If you are using SWrep to manage repositories and repository templates, upgrade to a version support repository namespace (part of Quattor 1.3).

For more information about repository templates used by the default repository/glite.tpl, look at gLite templates customization.

Note : if, after updating your repository templates to use repository namespace, you get an error in SPMA functions, look at SCDB release notes.

gLite-3.0.2-11 : SE_HOSTS format change

SE_HOSTS variable format has changed. Previously, it used to be a list of SE host names with several "companion" variables (SE_TYPES, SE_ARCH, SE_ACCESS, STORAGE_DIRS). This was quite hard to maintain in sync.

SE_HOSTS is now a nlist with one entry per SE. The key is the SE host name, the value is a nlist describing SE parameters. Look at gLite templates customization for more details.

Old format is still accepted but you are advised to update your site configuration and change SE_HOSTS to conform to new format. All the previous SE_xxx variables can be removed. As part of this change, you may have to update how BDII_URLS is built in your pro_lcg2_config_site.tpl if you use the suggested loop over SE_HOSTS. Previously the SE host name was the value (third parameter from first()/next() functions), now this is the key (second parameter). Look at example for more information.

gLite-3.0.2-11 : migration to namespaced components and standard templates

QWG templates release gLite-3.0.2-11 introduces migration of PAN/Quattor standard templates and component templates to namespaced version. Namespaces are a PAN feature allowing a better organization of templates and improving ability to easily locate where a template sits.

(Dataset excerpts)
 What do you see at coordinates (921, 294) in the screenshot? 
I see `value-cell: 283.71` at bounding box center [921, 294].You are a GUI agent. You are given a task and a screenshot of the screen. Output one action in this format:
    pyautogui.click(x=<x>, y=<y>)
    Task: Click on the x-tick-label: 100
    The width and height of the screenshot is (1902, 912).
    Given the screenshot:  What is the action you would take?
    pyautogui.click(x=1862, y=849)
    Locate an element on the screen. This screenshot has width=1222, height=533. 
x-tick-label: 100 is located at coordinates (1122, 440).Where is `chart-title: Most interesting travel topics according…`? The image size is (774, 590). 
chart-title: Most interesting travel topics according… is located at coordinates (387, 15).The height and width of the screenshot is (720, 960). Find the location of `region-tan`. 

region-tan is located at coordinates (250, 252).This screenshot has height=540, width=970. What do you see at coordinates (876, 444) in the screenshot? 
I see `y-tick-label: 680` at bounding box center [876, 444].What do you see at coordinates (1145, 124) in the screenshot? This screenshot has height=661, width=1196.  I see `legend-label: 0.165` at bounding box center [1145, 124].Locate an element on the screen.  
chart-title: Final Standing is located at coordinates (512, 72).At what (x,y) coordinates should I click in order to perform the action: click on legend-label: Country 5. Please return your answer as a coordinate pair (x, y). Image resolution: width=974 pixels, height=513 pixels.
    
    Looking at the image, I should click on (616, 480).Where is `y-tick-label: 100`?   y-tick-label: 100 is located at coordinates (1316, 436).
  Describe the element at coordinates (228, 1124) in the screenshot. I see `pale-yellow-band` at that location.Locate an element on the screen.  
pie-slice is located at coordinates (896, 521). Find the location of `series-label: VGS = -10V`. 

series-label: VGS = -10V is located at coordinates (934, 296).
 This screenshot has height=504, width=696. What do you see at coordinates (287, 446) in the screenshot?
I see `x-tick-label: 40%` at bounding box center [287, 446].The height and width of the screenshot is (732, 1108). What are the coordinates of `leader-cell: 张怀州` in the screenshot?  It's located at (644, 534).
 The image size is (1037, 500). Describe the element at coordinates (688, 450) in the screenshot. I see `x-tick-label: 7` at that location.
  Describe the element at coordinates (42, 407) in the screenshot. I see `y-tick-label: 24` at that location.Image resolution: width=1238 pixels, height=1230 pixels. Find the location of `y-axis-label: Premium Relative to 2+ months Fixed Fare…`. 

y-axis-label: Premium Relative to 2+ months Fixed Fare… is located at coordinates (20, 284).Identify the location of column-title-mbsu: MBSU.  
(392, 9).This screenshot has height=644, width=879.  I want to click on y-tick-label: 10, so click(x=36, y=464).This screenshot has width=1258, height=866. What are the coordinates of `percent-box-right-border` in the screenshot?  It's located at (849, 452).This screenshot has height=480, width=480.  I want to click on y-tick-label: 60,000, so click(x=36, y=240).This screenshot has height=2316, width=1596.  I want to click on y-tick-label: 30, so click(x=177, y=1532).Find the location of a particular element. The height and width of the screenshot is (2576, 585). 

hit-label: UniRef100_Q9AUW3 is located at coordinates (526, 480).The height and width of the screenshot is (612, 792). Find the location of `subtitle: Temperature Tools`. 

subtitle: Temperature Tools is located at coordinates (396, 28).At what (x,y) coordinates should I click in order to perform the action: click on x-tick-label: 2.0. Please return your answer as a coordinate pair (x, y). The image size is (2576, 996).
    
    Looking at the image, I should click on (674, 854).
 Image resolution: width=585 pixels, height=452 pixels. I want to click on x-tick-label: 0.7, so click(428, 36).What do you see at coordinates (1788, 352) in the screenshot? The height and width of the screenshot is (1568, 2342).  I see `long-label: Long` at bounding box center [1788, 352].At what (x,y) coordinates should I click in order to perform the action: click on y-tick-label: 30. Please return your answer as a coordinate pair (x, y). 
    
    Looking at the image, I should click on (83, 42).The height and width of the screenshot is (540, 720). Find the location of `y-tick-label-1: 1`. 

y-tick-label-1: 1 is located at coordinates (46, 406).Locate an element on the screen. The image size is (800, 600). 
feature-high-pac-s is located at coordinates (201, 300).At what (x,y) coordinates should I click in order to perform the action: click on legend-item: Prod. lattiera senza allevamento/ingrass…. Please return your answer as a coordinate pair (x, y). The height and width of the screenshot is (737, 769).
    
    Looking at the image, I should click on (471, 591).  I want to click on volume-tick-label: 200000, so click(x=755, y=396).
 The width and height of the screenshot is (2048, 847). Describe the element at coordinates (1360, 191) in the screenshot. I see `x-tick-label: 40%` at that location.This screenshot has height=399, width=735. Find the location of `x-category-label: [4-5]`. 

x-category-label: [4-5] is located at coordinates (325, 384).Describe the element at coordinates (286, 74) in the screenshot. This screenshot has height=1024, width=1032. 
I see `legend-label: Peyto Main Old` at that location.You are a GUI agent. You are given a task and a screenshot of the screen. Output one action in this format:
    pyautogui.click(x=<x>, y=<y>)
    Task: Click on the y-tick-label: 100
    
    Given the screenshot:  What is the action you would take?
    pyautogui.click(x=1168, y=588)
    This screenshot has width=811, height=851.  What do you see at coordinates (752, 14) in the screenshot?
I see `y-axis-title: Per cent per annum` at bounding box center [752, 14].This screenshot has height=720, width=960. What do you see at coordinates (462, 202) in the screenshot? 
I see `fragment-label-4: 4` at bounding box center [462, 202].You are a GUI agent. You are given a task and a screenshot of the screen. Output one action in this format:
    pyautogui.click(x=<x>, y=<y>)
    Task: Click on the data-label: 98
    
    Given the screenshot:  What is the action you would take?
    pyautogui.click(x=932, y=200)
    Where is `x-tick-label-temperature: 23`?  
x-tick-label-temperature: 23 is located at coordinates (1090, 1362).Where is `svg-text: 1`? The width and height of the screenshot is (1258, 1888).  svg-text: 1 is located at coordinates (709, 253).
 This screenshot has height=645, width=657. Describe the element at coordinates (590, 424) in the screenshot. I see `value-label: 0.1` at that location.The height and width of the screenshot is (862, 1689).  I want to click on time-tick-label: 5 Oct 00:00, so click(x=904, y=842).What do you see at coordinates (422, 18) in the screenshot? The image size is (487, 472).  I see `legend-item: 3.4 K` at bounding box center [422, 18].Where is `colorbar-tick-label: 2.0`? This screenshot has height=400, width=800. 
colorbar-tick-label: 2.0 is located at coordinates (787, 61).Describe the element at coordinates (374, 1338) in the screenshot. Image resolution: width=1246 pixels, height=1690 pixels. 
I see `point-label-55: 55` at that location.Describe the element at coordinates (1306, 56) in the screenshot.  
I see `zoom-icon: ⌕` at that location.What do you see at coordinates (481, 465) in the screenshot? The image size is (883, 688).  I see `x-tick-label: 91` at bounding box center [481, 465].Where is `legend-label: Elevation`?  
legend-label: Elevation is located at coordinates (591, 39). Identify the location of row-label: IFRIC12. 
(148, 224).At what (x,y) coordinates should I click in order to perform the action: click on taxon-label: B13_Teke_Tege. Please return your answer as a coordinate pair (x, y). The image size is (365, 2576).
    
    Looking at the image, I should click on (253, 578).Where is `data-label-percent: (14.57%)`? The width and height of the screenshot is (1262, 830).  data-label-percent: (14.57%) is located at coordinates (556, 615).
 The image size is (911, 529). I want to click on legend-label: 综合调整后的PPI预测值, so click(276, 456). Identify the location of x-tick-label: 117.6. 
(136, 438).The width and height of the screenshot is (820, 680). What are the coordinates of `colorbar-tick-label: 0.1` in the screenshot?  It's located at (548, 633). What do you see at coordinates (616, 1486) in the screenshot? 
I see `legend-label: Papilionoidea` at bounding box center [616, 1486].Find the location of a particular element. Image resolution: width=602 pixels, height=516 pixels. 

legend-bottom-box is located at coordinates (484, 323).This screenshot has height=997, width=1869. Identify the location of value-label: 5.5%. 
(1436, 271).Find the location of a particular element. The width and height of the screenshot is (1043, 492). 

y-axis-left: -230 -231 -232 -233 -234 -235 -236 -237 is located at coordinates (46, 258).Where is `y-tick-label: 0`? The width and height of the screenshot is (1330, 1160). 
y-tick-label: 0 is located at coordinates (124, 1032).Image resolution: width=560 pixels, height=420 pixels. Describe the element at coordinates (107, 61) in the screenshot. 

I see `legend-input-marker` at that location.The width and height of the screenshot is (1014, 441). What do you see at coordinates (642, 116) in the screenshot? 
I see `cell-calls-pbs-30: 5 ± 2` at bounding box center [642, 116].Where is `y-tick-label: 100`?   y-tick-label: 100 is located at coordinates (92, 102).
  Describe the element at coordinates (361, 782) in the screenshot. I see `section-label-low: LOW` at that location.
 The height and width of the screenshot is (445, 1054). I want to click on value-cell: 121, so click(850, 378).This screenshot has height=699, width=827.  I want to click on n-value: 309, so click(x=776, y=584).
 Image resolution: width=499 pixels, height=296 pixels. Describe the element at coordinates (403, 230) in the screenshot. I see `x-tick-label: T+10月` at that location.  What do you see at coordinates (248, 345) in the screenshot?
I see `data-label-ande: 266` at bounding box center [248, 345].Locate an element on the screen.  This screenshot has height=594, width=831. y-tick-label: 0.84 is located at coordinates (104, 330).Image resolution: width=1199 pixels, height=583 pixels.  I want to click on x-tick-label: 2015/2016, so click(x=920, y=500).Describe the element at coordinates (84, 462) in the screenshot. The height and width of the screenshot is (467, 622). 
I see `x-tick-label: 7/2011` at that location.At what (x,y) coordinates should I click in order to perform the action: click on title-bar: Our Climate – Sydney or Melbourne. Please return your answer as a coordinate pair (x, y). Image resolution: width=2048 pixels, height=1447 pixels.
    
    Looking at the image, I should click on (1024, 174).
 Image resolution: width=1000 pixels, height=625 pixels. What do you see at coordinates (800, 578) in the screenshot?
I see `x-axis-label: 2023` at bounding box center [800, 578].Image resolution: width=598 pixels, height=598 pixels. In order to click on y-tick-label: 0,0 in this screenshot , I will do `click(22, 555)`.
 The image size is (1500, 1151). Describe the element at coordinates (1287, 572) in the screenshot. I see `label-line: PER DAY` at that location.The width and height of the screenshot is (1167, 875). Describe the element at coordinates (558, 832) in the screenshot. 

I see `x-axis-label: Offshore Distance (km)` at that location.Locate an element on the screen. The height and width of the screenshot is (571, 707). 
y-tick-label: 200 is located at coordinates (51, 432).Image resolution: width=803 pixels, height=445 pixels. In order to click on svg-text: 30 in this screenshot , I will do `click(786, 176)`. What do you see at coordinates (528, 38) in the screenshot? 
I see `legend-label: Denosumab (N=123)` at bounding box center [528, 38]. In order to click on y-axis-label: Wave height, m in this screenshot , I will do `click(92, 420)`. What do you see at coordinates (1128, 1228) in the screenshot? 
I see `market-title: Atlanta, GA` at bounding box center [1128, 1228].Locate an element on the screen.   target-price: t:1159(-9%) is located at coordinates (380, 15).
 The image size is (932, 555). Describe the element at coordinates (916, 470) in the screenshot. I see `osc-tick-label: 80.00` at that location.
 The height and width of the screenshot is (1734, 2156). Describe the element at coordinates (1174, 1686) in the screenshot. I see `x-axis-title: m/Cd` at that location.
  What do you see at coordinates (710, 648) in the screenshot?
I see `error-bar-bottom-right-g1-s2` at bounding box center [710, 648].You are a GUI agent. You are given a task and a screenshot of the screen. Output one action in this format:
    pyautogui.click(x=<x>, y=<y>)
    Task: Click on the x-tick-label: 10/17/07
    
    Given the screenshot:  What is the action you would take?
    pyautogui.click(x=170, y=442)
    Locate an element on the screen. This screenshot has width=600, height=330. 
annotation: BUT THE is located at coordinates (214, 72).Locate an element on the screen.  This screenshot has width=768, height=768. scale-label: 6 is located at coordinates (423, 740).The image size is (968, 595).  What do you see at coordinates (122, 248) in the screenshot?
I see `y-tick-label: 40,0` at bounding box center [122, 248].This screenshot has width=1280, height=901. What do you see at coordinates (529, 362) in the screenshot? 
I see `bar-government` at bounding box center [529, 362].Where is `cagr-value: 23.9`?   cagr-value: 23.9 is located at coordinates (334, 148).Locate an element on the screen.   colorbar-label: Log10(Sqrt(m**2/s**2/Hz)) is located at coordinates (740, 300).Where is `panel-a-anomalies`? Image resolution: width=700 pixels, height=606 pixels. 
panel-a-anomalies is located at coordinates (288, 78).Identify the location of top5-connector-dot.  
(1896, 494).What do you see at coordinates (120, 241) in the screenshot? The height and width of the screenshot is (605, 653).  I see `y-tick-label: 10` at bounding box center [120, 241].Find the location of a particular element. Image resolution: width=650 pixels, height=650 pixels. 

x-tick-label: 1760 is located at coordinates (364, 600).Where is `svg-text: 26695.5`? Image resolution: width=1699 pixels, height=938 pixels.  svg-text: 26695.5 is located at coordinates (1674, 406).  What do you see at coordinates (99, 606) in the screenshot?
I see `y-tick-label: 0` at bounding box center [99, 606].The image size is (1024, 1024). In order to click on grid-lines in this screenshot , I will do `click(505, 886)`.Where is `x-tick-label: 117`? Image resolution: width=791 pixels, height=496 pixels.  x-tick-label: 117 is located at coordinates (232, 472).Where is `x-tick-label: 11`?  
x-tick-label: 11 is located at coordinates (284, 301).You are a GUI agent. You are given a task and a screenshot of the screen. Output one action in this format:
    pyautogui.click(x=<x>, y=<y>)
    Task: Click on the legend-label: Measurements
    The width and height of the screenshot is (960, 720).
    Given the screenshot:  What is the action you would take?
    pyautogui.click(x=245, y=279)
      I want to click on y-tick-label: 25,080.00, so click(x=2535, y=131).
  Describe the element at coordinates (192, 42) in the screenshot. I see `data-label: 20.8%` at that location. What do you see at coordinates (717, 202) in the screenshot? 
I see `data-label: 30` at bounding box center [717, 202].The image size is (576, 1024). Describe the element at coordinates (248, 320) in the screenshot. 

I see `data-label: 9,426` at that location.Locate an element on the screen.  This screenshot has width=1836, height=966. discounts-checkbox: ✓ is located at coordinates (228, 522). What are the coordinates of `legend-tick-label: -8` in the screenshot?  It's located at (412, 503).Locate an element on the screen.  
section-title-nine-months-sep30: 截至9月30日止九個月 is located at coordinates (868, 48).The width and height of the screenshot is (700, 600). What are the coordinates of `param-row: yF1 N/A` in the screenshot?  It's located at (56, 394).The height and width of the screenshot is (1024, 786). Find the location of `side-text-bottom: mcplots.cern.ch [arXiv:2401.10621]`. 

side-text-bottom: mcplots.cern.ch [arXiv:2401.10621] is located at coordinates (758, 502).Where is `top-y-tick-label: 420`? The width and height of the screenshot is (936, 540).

* List of tasks *
1 > In the gLite templates notes, write out the part from "SE_HOSTS is now" up to and including "for more information.", substituting "hash" for every "nlist".
2 > Under the new SE_HOSTS format described in the gLite templates notes, what serves as the key for each entry?

* Answers per task *
1 >
SE_HOSTS is now a hash with one entry per SE. The key is the SE host name, the value is a hash describing SE parameters. Look at gLite templates customization for more details.

Old format is still accepted but you are advised to update your site configuration and change SE_HOSTS to conform to new format. All the previous SE_xxx variables can be removed. As part of this change, you may have to update how BDII_URLS is built in your pro_lcg2_config_site.tpl if you use the suggested loop over SE_HOSTS. Previously the SE host name was the value (third parameter from first()/next() functions), now this is the key (second parameter). Look at example for more information.

2 > The SE host name.